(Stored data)
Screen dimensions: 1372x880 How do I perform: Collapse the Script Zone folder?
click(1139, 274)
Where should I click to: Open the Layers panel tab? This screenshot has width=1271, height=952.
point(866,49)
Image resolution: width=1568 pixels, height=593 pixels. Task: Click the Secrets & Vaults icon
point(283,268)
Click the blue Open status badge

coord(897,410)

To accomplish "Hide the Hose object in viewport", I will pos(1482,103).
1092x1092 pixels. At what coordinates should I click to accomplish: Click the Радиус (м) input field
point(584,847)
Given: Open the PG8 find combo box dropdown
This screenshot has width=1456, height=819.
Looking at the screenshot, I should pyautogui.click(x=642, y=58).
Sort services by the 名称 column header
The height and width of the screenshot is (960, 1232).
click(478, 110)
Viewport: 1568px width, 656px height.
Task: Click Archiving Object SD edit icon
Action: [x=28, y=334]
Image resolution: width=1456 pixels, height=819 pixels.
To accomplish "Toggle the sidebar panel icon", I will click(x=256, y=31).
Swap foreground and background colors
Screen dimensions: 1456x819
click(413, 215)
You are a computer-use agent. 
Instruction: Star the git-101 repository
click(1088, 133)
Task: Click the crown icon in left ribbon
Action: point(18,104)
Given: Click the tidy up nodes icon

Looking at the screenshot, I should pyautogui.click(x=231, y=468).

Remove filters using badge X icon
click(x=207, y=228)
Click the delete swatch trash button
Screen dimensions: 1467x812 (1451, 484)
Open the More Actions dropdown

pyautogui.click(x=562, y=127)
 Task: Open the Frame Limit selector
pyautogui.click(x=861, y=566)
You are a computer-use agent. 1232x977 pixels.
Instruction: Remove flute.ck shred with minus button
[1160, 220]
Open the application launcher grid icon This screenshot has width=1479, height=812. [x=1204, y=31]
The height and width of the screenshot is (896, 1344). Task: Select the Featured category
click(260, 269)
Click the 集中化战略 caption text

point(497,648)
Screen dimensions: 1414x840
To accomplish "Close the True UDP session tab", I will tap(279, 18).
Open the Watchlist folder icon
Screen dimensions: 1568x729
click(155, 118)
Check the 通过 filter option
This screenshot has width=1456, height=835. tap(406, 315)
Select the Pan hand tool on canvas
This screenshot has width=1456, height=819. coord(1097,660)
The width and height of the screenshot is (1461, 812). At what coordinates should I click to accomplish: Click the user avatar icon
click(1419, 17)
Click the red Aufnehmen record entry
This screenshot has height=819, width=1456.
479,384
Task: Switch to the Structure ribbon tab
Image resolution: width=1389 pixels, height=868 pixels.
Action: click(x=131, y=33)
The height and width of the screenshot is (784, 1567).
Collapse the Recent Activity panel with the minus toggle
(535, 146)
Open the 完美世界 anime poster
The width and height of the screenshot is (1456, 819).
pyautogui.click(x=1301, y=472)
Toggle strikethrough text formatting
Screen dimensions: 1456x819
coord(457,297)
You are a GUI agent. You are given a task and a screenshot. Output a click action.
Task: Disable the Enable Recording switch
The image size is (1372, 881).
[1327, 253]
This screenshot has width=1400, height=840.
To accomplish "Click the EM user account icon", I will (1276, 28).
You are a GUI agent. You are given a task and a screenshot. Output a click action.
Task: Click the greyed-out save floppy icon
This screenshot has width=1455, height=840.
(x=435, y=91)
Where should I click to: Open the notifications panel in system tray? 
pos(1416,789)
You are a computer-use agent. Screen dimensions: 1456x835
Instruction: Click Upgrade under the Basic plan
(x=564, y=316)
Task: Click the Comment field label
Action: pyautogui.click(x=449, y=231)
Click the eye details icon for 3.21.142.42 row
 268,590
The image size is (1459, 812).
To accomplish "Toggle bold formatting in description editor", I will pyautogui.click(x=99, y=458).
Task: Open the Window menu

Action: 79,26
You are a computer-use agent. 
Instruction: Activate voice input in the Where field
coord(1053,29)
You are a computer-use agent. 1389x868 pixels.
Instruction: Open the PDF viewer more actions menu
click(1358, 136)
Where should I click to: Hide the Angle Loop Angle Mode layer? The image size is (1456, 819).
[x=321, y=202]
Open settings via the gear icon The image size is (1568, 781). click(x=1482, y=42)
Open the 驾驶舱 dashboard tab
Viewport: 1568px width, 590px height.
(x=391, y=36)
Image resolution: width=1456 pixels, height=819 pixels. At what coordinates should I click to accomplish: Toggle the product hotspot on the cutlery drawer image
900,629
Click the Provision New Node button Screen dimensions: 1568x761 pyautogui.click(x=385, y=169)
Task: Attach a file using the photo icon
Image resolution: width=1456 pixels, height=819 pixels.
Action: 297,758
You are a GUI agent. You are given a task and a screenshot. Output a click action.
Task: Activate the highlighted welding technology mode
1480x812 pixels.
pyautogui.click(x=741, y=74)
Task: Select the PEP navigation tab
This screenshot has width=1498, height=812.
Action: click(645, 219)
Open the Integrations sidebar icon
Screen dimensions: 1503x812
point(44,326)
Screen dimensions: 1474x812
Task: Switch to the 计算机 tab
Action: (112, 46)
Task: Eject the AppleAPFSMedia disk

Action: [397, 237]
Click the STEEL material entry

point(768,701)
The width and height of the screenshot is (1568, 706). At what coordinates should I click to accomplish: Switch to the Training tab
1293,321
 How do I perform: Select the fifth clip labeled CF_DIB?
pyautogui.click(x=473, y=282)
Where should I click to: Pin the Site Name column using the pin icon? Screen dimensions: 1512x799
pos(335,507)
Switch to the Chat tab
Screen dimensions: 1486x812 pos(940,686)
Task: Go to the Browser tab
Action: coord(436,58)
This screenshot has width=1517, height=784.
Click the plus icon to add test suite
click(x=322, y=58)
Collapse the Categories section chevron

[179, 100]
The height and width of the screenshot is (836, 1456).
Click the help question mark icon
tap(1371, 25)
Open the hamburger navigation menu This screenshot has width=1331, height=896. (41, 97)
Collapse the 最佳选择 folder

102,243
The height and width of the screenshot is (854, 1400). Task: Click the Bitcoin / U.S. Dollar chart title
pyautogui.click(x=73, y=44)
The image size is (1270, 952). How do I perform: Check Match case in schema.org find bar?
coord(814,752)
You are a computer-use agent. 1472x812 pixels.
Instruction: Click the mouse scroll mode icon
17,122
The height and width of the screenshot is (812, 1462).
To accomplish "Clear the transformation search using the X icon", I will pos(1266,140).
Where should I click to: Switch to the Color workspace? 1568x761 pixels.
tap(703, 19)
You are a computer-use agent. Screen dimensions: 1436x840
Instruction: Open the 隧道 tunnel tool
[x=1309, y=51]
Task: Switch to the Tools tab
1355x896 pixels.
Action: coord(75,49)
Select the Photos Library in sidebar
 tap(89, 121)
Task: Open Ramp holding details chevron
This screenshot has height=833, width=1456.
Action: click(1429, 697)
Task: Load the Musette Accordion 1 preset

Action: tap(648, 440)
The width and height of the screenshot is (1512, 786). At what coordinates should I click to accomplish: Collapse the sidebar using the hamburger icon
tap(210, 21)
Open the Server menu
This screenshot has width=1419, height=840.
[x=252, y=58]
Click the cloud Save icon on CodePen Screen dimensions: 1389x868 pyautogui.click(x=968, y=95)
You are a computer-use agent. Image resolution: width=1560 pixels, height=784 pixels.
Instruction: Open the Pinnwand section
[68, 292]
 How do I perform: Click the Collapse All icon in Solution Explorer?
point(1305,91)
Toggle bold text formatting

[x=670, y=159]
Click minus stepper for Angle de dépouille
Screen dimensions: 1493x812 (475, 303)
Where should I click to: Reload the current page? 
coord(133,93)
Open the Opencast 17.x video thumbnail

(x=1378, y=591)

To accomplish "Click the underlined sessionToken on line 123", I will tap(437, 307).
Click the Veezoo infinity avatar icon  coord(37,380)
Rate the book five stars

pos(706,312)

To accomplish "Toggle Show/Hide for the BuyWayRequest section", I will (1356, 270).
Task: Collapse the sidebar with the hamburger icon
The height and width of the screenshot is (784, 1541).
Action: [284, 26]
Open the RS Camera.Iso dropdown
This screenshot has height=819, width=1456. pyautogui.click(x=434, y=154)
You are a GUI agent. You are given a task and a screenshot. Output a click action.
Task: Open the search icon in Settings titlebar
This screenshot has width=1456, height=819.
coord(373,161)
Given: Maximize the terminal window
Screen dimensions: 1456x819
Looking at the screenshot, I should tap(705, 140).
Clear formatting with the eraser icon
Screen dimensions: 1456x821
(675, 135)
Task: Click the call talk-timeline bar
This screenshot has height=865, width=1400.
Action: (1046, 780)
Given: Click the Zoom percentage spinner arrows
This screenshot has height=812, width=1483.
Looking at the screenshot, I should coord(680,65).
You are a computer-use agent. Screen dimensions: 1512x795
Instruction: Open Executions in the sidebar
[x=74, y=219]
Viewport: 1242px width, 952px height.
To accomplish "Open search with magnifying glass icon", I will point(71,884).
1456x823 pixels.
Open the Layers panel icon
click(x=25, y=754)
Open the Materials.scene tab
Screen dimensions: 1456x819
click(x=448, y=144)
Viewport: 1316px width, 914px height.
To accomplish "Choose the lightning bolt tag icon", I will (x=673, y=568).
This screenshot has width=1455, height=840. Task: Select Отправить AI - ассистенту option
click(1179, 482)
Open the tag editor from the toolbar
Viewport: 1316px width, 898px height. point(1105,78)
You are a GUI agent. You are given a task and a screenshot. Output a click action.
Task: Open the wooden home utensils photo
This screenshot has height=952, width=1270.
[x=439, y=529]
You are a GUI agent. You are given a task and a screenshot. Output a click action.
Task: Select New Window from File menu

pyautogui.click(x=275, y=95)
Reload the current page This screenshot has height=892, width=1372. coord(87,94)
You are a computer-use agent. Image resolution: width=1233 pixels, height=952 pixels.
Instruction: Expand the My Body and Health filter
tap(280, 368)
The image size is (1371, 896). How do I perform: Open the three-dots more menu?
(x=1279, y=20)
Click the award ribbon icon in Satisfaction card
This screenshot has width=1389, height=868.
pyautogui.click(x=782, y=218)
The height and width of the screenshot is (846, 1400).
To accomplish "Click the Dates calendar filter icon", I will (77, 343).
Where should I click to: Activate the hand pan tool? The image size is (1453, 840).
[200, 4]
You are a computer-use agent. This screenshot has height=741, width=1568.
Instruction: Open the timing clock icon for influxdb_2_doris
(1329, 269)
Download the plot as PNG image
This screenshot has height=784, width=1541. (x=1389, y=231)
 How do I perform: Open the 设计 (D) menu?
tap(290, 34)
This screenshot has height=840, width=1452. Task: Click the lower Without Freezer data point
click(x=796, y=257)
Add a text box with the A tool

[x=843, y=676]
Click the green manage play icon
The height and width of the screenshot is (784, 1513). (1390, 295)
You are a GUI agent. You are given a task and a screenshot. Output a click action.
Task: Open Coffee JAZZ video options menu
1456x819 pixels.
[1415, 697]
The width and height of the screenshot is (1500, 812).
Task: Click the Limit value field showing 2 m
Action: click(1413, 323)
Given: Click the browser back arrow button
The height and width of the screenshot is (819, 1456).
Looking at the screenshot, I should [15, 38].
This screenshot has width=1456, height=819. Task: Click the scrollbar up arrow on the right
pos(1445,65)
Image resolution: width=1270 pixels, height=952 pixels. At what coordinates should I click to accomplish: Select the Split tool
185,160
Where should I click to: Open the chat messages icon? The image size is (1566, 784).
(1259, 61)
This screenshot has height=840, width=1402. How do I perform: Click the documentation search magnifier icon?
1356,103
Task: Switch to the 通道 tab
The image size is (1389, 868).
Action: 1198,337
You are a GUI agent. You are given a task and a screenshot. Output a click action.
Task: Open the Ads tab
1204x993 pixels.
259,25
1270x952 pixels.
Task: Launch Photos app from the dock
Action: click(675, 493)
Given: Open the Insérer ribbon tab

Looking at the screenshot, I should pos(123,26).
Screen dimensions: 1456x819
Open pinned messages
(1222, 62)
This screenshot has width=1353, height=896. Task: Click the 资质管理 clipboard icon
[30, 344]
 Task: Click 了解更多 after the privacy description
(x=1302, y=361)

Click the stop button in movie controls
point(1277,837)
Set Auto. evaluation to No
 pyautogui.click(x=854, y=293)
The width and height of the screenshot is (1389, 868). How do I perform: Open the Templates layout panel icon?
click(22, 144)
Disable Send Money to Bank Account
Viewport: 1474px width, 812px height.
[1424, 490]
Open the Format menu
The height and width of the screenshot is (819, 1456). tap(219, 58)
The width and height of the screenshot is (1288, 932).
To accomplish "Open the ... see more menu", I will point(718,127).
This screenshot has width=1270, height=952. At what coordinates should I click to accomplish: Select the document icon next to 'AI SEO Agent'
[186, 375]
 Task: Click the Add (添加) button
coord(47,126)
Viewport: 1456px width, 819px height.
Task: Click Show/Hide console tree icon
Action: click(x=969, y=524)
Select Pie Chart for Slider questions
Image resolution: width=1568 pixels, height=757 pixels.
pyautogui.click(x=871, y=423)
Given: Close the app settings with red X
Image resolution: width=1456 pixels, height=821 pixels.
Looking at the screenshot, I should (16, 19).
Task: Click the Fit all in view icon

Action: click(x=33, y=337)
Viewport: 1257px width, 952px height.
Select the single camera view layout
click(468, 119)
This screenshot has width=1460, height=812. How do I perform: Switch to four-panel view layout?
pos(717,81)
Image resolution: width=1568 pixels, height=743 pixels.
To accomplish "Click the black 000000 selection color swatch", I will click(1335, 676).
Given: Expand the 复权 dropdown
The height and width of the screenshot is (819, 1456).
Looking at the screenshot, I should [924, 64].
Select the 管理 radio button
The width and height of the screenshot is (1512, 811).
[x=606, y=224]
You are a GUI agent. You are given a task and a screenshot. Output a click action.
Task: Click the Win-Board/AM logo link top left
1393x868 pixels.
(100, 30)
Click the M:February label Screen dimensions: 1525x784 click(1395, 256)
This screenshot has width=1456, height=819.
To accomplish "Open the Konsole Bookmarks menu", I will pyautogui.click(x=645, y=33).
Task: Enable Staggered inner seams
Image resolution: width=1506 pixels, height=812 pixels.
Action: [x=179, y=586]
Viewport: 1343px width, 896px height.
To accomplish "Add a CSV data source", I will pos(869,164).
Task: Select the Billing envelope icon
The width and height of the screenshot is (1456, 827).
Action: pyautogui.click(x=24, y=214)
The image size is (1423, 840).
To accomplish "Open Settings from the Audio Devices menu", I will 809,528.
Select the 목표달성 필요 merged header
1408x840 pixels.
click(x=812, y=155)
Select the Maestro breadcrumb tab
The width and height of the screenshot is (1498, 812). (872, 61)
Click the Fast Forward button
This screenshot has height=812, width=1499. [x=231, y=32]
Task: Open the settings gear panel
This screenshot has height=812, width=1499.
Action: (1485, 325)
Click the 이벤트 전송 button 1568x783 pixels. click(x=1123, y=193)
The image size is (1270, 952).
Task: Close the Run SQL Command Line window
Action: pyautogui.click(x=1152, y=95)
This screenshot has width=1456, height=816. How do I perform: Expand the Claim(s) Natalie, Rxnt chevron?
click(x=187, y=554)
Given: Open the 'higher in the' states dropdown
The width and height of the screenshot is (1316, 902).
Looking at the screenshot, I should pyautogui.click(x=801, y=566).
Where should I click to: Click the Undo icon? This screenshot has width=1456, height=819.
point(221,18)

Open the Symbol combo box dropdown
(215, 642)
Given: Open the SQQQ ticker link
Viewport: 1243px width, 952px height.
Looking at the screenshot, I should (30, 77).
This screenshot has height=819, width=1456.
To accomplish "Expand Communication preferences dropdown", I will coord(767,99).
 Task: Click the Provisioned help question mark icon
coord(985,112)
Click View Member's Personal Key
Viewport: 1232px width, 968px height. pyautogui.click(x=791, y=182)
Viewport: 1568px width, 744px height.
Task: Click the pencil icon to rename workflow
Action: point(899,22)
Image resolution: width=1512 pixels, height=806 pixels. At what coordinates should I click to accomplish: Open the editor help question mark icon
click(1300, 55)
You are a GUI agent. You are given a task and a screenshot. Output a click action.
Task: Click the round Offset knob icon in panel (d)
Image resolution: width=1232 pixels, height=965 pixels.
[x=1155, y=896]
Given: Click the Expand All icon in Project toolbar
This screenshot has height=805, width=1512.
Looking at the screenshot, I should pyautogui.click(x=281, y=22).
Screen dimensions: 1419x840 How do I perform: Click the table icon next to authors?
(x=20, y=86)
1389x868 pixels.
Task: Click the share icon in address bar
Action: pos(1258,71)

- [ACTIVITY] Print, without alteration, only the lines above between the one holding "Toggle strikethrough text formatting" and the one holding "You are a computer-use agent. Screen dimensions: 1456x835", inclusive.

- [TASK SOLUTION]
Toggle strikethrough text formatting
Screen dimensions: 1456x819
coord(457,297)
You are a GUI agent. You are given a task and a screenshot. Output a click action.
Task: Disable the Enable Recording switch
The image size is (1372, 881).
[1327, 253]
This screenshot has width=1400, height=840.
To accomplish "Click the EM user account icon", I will (1276, 28).
You are a GUI agent. You are given a task and a screenshot. Output a click action.
Task: Click the greyed-out save floppy icon
This screenshot has width=1455, height=840.
(x=435, y=91)
Where should I click to: Open the notifications panel in system tray? 
pos(1416,789)
You are a computer-use agent. Screen dimensions: 1456x835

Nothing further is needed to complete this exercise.